Many hours of intensive and critical investigation, mostly with the aim of helping people afflicted with Pentecostal ideas back to sound Scriptural principles, have enabled Bro. David Caudery to assess the subject with these rather unusual qualifications. He draws on his experience and research and gives his reasons why the modern Pentecostal experience differs significantly from the gifts of the Spirit in the first century church.

Now we must address ourselves to the problem — can we know what physically happens to the modern day Pentecostal? It cannot be all a hoax — they cannot be all faking? I have heard one report of definite faking in tongue-speaking and undoubtedly there are others. But, without doubt, for the greater part, as in the case of Pat Boone, something really happens. A good illustration to begin with is the recent testimony of a brother who was brought up in a Pentecostal atmosphere. He wrote,[1]
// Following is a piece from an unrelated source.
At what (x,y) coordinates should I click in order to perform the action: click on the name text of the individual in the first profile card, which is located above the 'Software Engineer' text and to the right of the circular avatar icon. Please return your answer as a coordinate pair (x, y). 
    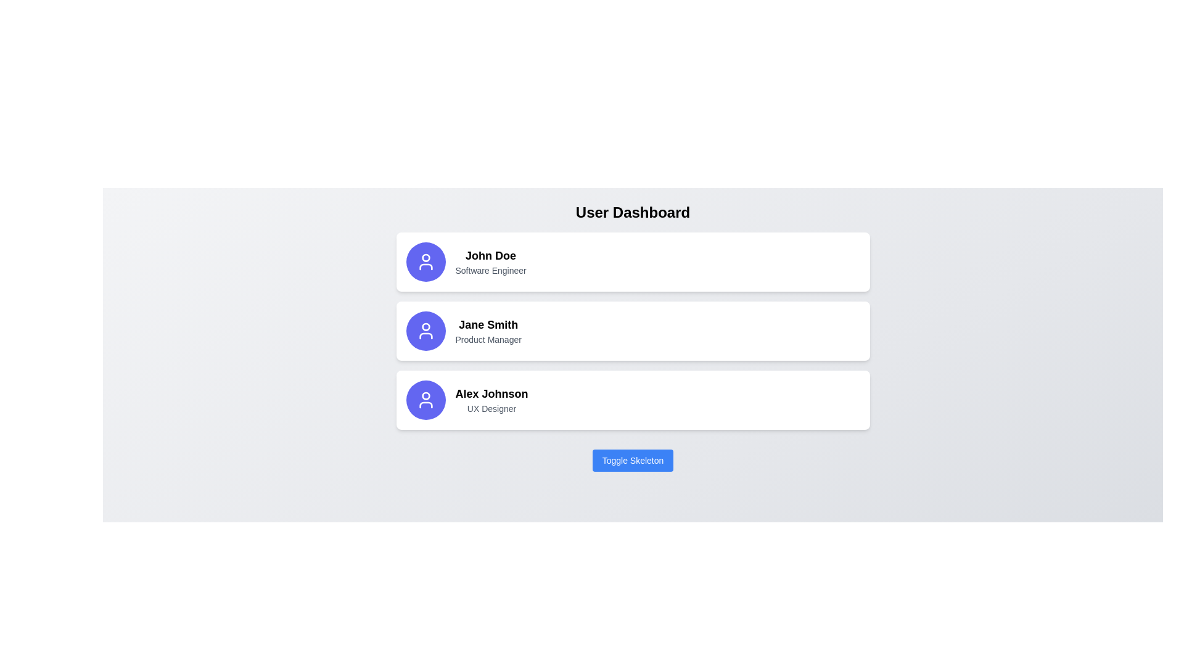
    Looking at the image, I should click on (490, 255).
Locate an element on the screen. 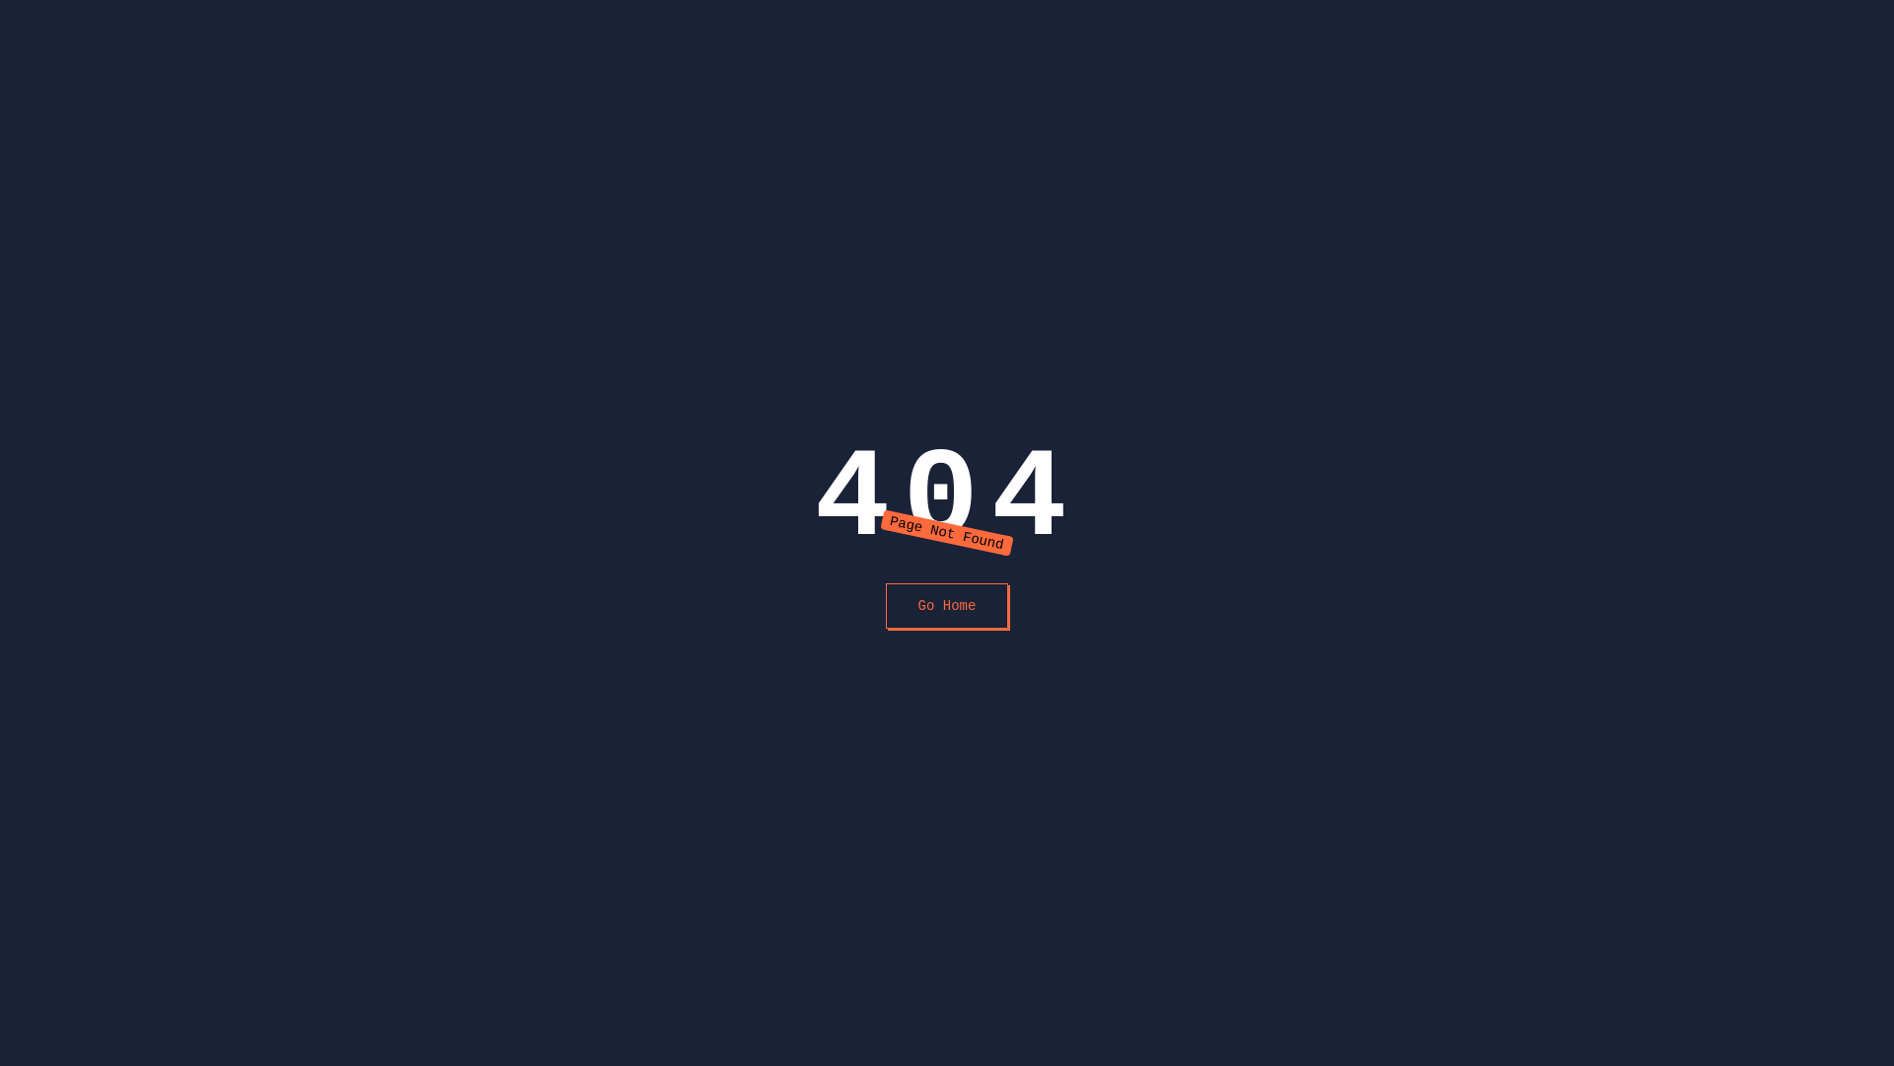  'Go Home' is located at coordinates (947, 604).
“When I was 16 I was encouraged to try and get this experience. One evening a special prayer meeting was held for this purpose and for about two hours prayers were said, hands were laid on me continuously, there was much singing and chanting. I concentrated my mind to the one single purpose and knelt with hands tightly clenched, so very, very tightly, in an all out endeavour to receive this ‘gift’. You see, I felt I had to get this gift, if not I would have felt I’d been rejected by God! A strange atmosphere seemed to build up. It was a tension you could almost touch. And then, as far as I was concerned, I blacked out. The only impression on my mind was a vision of two tightly clasped hands. My next really conscious moment, it only seemed like seconds, was of still kneeling with clenched hands and realising it was 10.30 p.m., and being told I had spoken continuously in tongues’ for 2 1/2 hours!! — a “mighty blessing” I was told! My sister who heard me, said she thought I had ‘gone bonkers’….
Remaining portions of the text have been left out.